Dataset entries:
################

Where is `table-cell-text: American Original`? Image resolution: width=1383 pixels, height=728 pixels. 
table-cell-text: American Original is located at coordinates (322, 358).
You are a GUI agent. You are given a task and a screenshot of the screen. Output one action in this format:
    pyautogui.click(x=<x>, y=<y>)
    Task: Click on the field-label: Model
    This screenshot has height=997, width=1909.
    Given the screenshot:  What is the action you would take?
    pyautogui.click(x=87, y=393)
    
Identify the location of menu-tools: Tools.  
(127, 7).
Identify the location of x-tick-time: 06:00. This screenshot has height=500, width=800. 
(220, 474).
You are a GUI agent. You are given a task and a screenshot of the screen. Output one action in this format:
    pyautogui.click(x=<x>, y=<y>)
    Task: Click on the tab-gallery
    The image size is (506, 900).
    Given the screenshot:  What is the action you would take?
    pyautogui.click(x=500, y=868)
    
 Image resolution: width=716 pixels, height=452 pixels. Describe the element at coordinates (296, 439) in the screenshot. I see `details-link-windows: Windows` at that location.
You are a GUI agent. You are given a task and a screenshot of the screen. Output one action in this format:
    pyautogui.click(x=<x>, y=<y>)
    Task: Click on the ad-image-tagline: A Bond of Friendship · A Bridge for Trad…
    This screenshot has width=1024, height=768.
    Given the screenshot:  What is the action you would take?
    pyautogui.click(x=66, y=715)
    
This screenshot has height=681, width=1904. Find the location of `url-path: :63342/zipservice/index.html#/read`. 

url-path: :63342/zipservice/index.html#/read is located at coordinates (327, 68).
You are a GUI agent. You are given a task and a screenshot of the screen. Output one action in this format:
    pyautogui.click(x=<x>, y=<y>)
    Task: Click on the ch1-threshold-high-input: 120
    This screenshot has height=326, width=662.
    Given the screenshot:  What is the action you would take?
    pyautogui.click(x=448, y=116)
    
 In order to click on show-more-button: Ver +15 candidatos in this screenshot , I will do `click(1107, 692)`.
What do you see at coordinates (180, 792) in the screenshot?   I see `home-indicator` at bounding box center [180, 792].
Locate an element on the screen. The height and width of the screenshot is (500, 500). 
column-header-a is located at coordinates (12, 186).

################

**What this task involves**. Rewrite the records above, putting "screen assistant" in place of every "GUI agent" and keeping everything else the same.

**Result of the task**.
Where is `table-cell-text: American Original`? Image resolution: width=1383 pixels, height=728 pixels. 
table-cell-text: American Original is located at coordinates (322, 358).
You are a screen assistant. You are given a task and a screenshot of the screen. Output one action in this format:
    pyautogui.click(x=<x>, y=<y>)
    Task: Click on the field-label: Model
    This screenshot has height=997, width=1909.
    Given the screenshot:  What is the action you would take?
    pyautogui.click(x=87, y=393)
    
Identify the location of menu-tools: Tools.  
(127, 7).
Identify the location of x-tick-time: 06:00. This screenshot has height=500, width=800. 
(220, 474).
You are a screen assistant. You are given a task and a screenshot of the screen. Output one action in this format:
    pyautogui.click(x=<x>, y=<y>)
    Task: Click on the tab-gallery
    The image size is (506, 900).
    Given the screenshot:  What is the action you would take?
    pyautogui.click(x=500, y=868)
    
 Image resolution: width=716 pixels, height=452 pixels. Describe the element at coordinates (296, 439) in the screenshot. I see `details-link-windows: Windows` at that location.
You are a screen assistant. You are given a task and a screenshot of the screen. Output one action in this format:
    pyautogui.click(x=<x>, y=<y>)
    Task: Click on the ad-image-tagline: A Bond of Friendship · A Bridge for Trad…
    This screenshot has width=1024, height=768.
    Given the screenshot:  What is the action you would take?
    pyautogui.click(x=66, y=715)
    
This screenshot has height=681, width=1904. Find the location of `url-path: :63342/zipservice/index.html#/read`. 

url-path: :63342/zipservice/index.html#/read is located at coordinates (327, 68).
You are a screen assistant. You are given a task and a screenshot of the screen. Output one action in this format:
    pyautogui.click(x=<x>, y=<y>)
    Task: Click on the ch1-threshold-high-input: 120
    This screenshot has height=326, width=662.
    Given the screenshot:  What is the action you would take?
    pyautogui.click(x=448, y=116)
    
 In order to click on show-more-button: Ver +15 candidatos in this screenshot , I will do `click(1107, 692)`.
What do you see at coordinates (180, 792) in the screenshot?   I see `home-indicator` at bounding box center [180, 792].
Locate an element on the screen. The height and width of the screenshot is (500, 500). 
column-header-a is located at coordinates (12, 186).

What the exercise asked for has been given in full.